A série do BC também mostra que a relação entre o estoque de dívidas e a renda acumulada dos últimos 12 meses subiu para 49,1% em setembro, após registrar 48,95% em agosto e 48,64% em julho, ficando em 49,8% em outubro.

“O problema é estrutural. O Desenrola ajudou, trouxe alívio temporário, especialmente para a primeira faixa de renda. Mas sem política contínua, o problema volta. Na prática, precisaríamos de um Desenrola permanente para impedir o retorno desse endividamento”, destaca.

O outro lado da dívida: risco, proteção e o papel invisível dos seguros

A pressão financeira não cresce apenas com juros — cresce quando a vida acontece antes do salário. Um emprego perdido. Uma licença médica que interrompe a renda. Um acidente ou doença que afasta do trabalho. Basta um imprevisto e tudo desanda: o cartão vira socorro de curto prazo e, logo depois, prisão de longo prazo.

Dados da CNC mostram isso na prática: 48,5% das famílias inadimplentes já atrasam há mais de 90 dias, e o tempo médio para regularizar dívidas sobe para 7,1 meses. Quem depende de crédito para despesas essenciais tem muito menos margem para reagir aos choques que aparecem no caminho.

É aí que entra um componente silencioso, mas decisivo, na prevenção da inadimplência: seguros ligados ao crédito.

“O seguro prestamista protege o orçamento e o padrão de vida da família. Ele funciona como uma rede de proteção em casos de desemprego ou incapacidade, evitando que uma emergência transforme uma dívida administrável em inadimplência”, explica Ana Flávia Ribeiro, presidente da Comissão de Risco da Fenaprevi (Federação Nacional de Previdência Privada e Vida).

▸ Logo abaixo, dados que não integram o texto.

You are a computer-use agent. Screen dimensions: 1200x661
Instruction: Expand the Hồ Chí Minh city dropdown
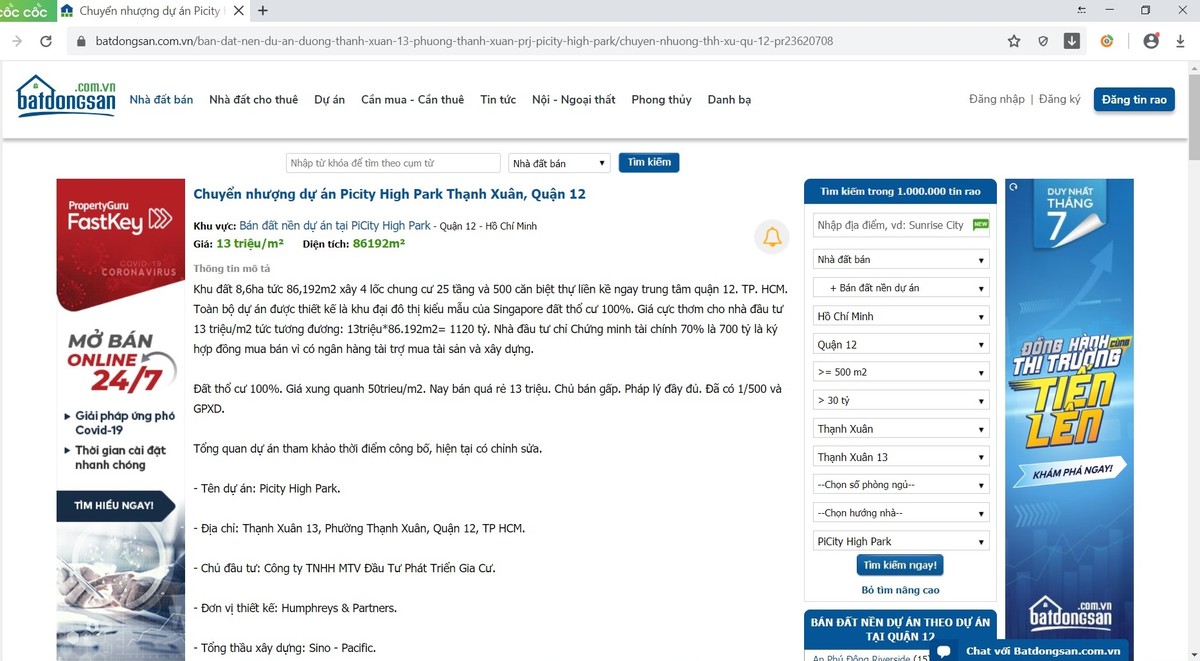coord(901,316)
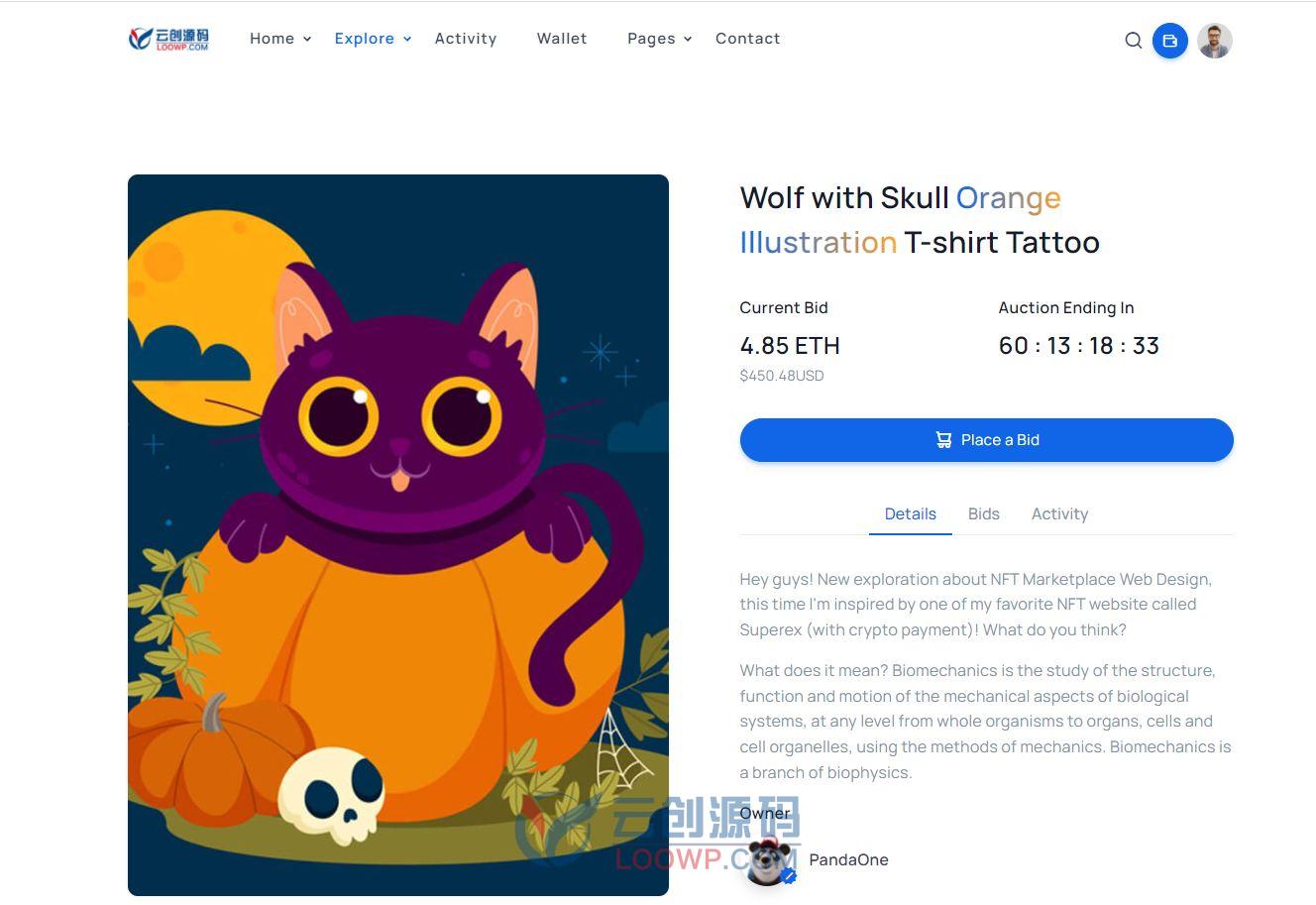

Nas faixas de menor renda, as mesmas que recorrem ao cartão para sobreviver, a proteção financeira ainda é rara. E isso agrava a desigualdade.

“É importante dizer que esse seguro não é só para quem tem carteira assinada. Autônomos e empreendedores também podem contratar. É uma ferramenta poderosa de planejamento — ainda pouco conhecida pela população que mais precisaria dela”, destaca a gestora.

Levantamento da Fenaprevi de setembro de 2025 o seguro prestamista — que quita parcelas de financiamento — representa 49% de todos os prêmios de Seguro de Pessoas do país e 53% dos sinistros pagos no mês analisado.

Ainda que os seguros sejam utilizados menos do que poderiam, os dados mostram avanço, o que pode significar alívio quando não há recursos para pagar contas.

Movimentação no mercado de seguro de pessoas, segundo Fenaprevi

  • R$ 6,8 bilhões em prêmios só em agosto/25 (alta de 10,4% ante ago/24);
  • R$ 51,3 bilhões em prêmios acumulados no ano (jan–ago/25, alta de 8,1%);
  • R$ 1,5 bilhão em sinistros pagos em agosto/25, praticamente estável (+0,03%);
  • R$ 11,4 bilhões em indenizações pagas no ano, alta de 6,6%.